__Brief__:
Please take the records that follow and repeat exactly the lines starting with the line with "Screen dimensions: 904x486" and going on through the line with "Given: Click the 5,00 EUR price label".

=== Record set ===

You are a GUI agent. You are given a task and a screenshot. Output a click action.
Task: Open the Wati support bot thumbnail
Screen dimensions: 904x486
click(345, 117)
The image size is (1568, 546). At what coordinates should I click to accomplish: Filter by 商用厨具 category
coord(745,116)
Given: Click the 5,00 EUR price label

===
=== Record set ===

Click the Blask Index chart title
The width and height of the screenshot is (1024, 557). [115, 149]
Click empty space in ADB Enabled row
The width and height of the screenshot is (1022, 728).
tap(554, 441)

===

__Answer box__:
Screen dimensions: 904x486
click(345, 117)
The image size is (1568, 546). At what coordinates should I click to accomplish: Filter by 商用厨具 category
coord(745,116)
Given: Click the 5,00 EUR price label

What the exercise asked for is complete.